I find that I work best when I am busy. I have a natural tendency to cruise, which is all very nice, but unless I’m flat out it means that everything takes longer than I intend, simply because I haven’t got the pedal to the metal. The first draft of a novel should, in theory, take two months to write. Ludmila, My Love is only halfway done and it’s already taken about three.

And Ludmila is not the only project I am working on. I need to edit the book before, Empire State, so I can get it out to beta readers. The beta readers will need time to read it, and then I need to allocate another block of editing time for when they all send the book back with their thoughts/critiques. My plan with Empire State is simple enough – get the manuscript in shape so I can start shopping it around by October this year. At the moment, October sounds like a long way off, but once I programme in the three required timeblocks (edit, beta reading, edit), it suddenly looks like a much shorter timeframe.

Another project which requires some hours right now is The Gospel of the Godless Stars. This is shaping up to be the next novel after Ludmila, My Love and my first collaboration. Wyoming-based author and poet Kate Sherrod is co-writing this weird Lovecraftian horror Western with me, and so far we’re having a ball getting the story together. I’ll blog about this properly soon, but the first step is to mesh our two outlines together into a single cohesive story in time for Balticon, which Kate is attending, so she can show it to some folk. Actually, meshing the outlines is the second step – the first step is to get my outline done! Balticon is held over the last weekend in May, which means I need to get the outline out to Kate in the next few days.

So busy, and busy is good, right? Yes, it would be, if it weren’t for the fact that I’m still stuck in cruise mode. A couple of weeks ago I had a night or two where I didn’t get much sleep for whatever reason, which threw out my early morning writing routine as I got up too late. And hey presto, the morning routine has been out of whack since then. Add to that a hefty workload from the day gig – including weekend work – and suddenly I’ve done hardly any writing, zero editing, and only a little outlining.

The worst part about it is that there is no-one else to blame but myself. I control when I get up and when I go to bed. Also, I’m in the very fortunate position of being able to control how much day gig work I do. More than most people, I think, I have control over the hours of my day and what I use them for.

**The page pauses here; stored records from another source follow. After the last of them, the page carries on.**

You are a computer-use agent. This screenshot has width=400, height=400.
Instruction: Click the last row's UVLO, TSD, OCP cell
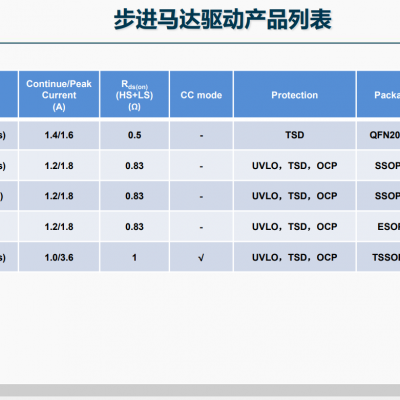(x=295, y=257)
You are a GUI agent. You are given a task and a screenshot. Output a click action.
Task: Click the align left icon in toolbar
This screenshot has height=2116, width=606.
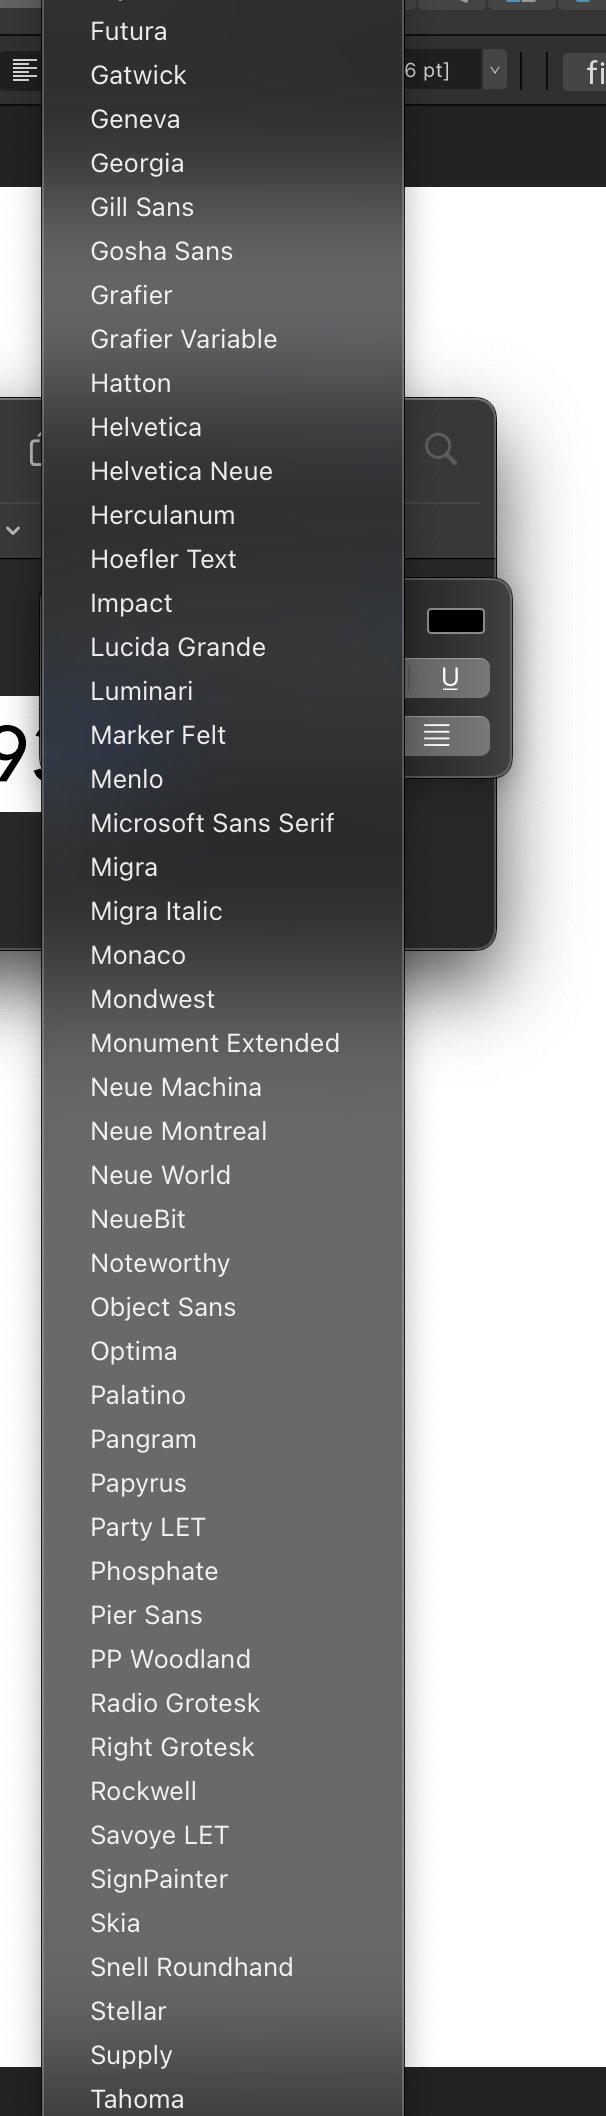[x=24, y=70]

But the only way is up, or forward, or however the song goes. Is that even a song? The solution is simple – get up early and re-establish the writing routine; watch the among of day gig work I take on; schedule schedule schedule writing projects.

I’m a routinised person. I love lists. I love calendars and dates and deadlines. So over the next few days I’m going to do some proper planning and scheduling for my writing projects. To this end, I’ve added some little progress bars to the front page of this blog, over on the right there. Wordcount is an easy metric to measure, and while I keep my own detailed spreadsheets on progress, perhaps seeing (and regularly updating) these public trackers will provide just a little more impetus to get things done. Editing Empire State is harder to measure, but will be done by page and date – I’ll put up a tracker for that as soon as I’ve worked out the best method and deadline. Incidentally, the 68 words on Gospel are actual words rather than outline (outlining being even harder to measure than editing), but I don’t expect that number to change significantly until the first draft of Ludmila, My Love is done and dusted.